Standard timelines target 28 days from referral to decision but in practice many cases take longer. NHS England’s quarterly data tracks the share completed within 28 days as one of its metrics.
Who is most likely to qualify
There are no fixed diagnoses that qualify automatically. The test is the overall picture of need, not the label. That said, certain conditions are more likely to produce the kind of NICU (nature, intensity, complexity, unpredictability) profile that supports CHC eligibility:
- Advanced dementia with significant behavioural disturbance or risk to self/others
- Motor neurone disease, multiple sclerosis at advanced stages, Huntington’s disease
- Late-stage Parkinson’s with complex symptom management
- Stroke survivors with significant residual deficits and risk of further events
- Complex respiratory conditions requiring tracheostomy or ventilator support
- End-stage organ failure requiring intensive symptom management
- Severe pressure damage with ongoing tissue viability needs
- Multiple serious comorbidities producing an unstable overall picture
Stable conditions, even severe ones, are harder to argue. A person with end-stage dementia who is calm, eats with assistance and sleeps through the night may score lower than a person with moderate dementia who is unpredictable and challenging to manage safely.

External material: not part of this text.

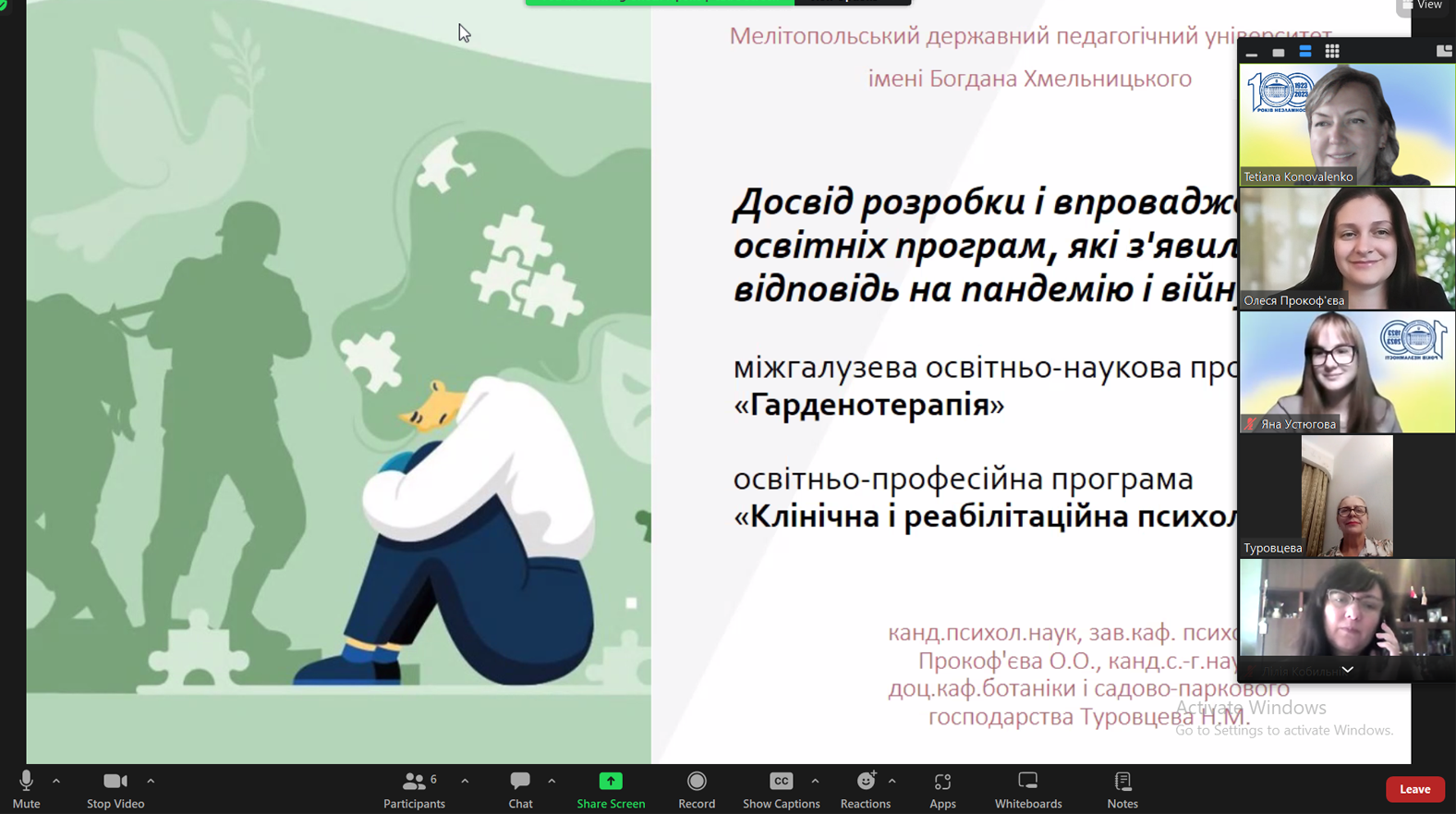Image resolution: width=1456 pixels, height=814 pixels.
Task: Leave the meeting
Action: pyautogui.click(x=1414, y=789)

What CHC pays for if granted
- The full cost of an appropriate care home placement, including the “hotel” element (room, food)
- Nursing input
- Personal care
- Equipment, including specialist beds and lifting equipment
- Continence products
- Medication and prescriptions
- Therapy input (physiotherapy, speech and language, occupational therapy)

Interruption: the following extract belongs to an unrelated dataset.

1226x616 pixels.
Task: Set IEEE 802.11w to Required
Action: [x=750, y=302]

If your relative is at home, CHC can also fund domiciliary care, live-in care, or other community-based packages where appropriate. The choice of placement is made jointly between the ICB and the family but the ICB is not obliged to fund any care home regardless of cost. They must commission an option that meets the assessed needs.
What CHC does not pay for
- Care that does not arise from the assessed primary health need
- Top-up payments if a family wants a more expensive care home than the ICB has agreed to commission. These come from the family.
- Items that are not part of the care package (private therapies, hairdressing, newspapers, etc.)

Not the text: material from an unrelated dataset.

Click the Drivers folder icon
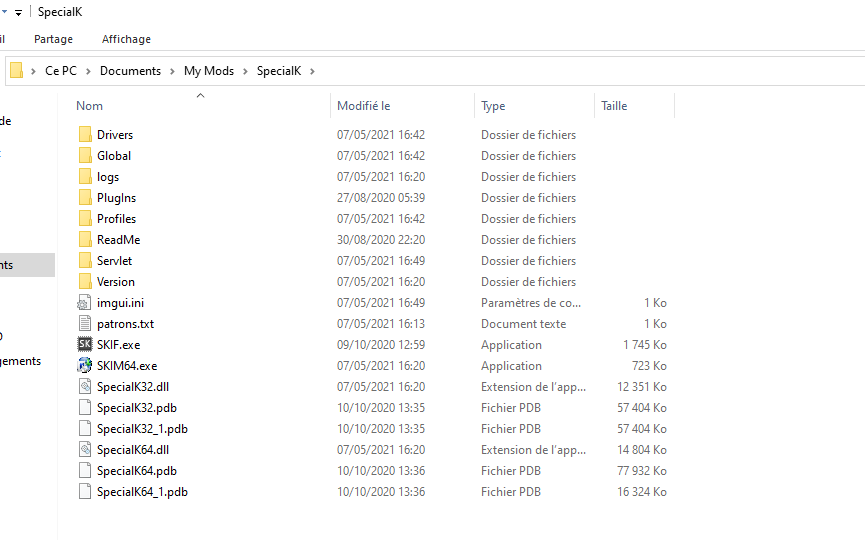The height and width of the screenshot is (540, 865). 85,135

If your relative does not qualify
Most people referred for full CHC assessment are not found eligible. National data for the most recent quarter on this site is 16.7%. The right next step depends on whether the decision is sound, where your ICB sits on the variation curve, and the household’s financial picture.
- If you have been refused: the appeal route, self-funding, and equity release options
- Fast-track CHC: a separate process for people with terminal illness
- Who pays for care: the broader picture of healthcare vs social care funding
- The means test: when the local authority pays and how the savings threshold works
Free independent advice
Beacon CHC
Beacon CHCis the NHS-funded free independent advice service for NHS Continuing Healthcare. They are run as a consortium that includes Age UK, Parkinson’s UK and the Spinal Injuries Association. They will look at your case, advise on whether the decision is sound, and help with the appeal where there is a real argument to make. Use them before paying anyone for advice.
Updated 3 June 2026. Source quarter 2025-26 Q4.